Keith Dunne

Personal information
- Date of birth: 10 February 1982 (age 43)
- Place of birth: Dublin, Republic of Ireland
- Position: Winger / Forward

Youth career
- 1997: Verona

Senior career*
- Years: Team / Apps / (Gls)
- 1997–1999: Verona
- 1999–2003: Thomas University Nighthawks
- 2003: Ashtown Villa / 22 / (18)
- 2003–2006: St Patrick's Athletic
- 2006–2007: Dundalk / 44 / (4)
- 2008: Shelbourne / 9 / (1)
- 2008–2009: Phoenix
- Tolka Rovers
- ?–2011: Glebe North
- 2011: Corduff
- 2011–: Sheriff Y.C.

= Keith Dunne =

Irish footballer

Keith Dunne (born 10 February 1982) is an Irish footballer. Dunne is a versatile right sided winger who can play on either wing and he also has experience playing as a striker.

==Career==
Keith was born in Dublin and played with junior side, Verona, before moving to the United States to take up a place on a soccer scholarship in 1999. There, he played college football in Atlanta, before returning home to Dublin where he played with another junior club, Ashtown Villa. Keith was quickly snapped up by then St. Patrick's Athletic manager, Eamon Collins in March 2003, and made a number of appearances for the Saints over three seasons in the Premier Division. During his time with Pats, he played in the 2003 FAI Cup Final against Longford Town at Lansdowne Road, a game they lost 2–0. Earlier that season Dunne played a part in beating the same opposition helping Pats to victory in the 2003 League of Ireland Cup Final.

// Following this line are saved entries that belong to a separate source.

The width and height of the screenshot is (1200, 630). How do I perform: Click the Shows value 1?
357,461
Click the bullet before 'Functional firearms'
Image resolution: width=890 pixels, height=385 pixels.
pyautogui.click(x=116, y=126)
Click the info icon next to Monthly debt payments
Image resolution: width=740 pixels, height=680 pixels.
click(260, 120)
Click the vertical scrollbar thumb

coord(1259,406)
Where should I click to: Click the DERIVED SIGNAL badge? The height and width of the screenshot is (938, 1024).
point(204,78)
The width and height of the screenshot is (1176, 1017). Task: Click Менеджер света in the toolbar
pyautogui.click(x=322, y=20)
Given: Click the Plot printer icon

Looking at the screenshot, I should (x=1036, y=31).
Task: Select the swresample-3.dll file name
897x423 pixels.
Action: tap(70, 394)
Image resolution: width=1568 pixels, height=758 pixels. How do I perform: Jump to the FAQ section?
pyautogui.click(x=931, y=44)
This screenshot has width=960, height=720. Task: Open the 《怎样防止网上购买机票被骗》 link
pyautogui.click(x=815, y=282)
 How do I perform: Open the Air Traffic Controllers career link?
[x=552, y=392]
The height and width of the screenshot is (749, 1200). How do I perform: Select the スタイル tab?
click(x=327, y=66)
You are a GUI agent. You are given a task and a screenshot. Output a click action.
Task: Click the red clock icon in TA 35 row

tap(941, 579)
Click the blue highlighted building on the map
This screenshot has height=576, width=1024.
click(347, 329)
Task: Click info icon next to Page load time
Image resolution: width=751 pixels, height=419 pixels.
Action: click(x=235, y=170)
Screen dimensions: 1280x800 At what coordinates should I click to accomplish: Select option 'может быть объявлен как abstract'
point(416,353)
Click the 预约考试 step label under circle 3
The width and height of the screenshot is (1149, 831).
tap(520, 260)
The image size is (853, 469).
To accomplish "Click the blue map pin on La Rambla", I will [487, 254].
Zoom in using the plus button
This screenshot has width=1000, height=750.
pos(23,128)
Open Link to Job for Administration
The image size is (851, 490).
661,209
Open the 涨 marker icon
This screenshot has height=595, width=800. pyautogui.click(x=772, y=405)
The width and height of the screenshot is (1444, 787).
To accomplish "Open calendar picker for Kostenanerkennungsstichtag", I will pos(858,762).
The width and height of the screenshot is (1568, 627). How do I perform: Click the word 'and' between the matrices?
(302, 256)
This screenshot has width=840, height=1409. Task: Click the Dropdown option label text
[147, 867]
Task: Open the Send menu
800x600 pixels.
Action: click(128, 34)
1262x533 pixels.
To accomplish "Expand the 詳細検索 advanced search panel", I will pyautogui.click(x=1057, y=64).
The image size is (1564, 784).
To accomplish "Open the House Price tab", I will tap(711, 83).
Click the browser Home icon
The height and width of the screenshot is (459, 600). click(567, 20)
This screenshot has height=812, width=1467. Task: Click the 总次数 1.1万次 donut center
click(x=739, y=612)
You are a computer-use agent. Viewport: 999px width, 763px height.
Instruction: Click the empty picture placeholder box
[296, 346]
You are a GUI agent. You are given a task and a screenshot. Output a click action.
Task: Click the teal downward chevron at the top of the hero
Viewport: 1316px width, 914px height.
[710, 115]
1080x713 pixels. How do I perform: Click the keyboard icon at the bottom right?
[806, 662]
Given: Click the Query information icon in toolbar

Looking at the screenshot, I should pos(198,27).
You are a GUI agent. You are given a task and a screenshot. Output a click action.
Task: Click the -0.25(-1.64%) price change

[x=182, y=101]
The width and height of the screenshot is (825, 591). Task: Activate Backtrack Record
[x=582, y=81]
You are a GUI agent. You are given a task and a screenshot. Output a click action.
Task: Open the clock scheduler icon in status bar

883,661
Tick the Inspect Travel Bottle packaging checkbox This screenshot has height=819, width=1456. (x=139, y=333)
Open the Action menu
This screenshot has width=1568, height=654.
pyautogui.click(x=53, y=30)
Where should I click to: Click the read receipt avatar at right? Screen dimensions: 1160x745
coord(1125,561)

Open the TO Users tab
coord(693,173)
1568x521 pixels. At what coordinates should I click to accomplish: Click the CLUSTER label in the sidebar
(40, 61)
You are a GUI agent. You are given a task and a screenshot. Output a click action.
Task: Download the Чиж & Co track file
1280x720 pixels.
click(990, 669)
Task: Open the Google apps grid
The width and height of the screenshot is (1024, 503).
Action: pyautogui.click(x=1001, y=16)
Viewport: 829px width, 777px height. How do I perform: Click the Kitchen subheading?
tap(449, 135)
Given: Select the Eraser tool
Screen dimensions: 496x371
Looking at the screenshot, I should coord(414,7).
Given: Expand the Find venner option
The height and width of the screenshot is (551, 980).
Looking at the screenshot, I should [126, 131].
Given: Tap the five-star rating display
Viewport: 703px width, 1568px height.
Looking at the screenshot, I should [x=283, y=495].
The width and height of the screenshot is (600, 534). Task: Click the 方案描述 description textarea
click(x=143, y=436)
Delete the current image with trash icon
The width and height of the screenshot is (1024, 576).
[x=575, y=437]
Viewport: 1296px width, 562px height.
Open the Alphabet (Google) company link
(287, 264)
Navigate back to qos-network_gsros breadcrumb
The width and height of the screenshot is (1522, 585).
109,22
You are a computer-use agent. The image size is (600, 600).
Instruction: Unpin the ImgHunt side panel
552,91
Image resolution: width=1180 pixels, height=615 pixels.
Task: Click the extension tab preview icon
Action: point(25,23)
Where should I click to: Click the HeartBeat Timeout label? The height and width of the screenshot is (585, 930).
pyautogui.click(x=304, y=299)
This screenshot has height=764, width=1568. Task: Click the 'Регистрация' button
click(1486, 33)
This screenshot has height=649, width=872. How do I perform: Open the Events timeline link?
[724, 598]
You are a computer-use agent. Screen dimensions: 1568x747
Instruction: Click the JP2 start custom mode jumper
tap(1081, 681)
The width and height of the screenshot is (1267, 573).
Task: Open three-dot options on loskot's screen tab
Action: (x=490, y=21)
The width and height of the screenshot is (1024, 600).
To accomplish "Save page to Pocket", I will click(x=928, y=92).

Dunne, with over 70 appearances under his belt in the top flight, then left Richmond Park in January 2006 to spend time with his family in America, before once again returning to his native shores. And he soon found himself back in the League of Ireland, when ex-St. Pats coach, Gerry Scully invited the Blanchardstown-based player to join him at Dundalk.

In his first season at Dundalk, he helped the club to second place in the 2006 First Division and a 3–2 playoff win over Waterford United. In the 2007 season, Dunne again was a regular in the Dundalk first team helping them to the top of the table by mid-season. However, a decline in Dundalk's form saw the Lilywhites finish 3rd in the First Division table and they were eventually defeated by Finn Harps in a one off 2nd vs 3rd place play-off to decide who would play Waterford United for a Premier Division spot.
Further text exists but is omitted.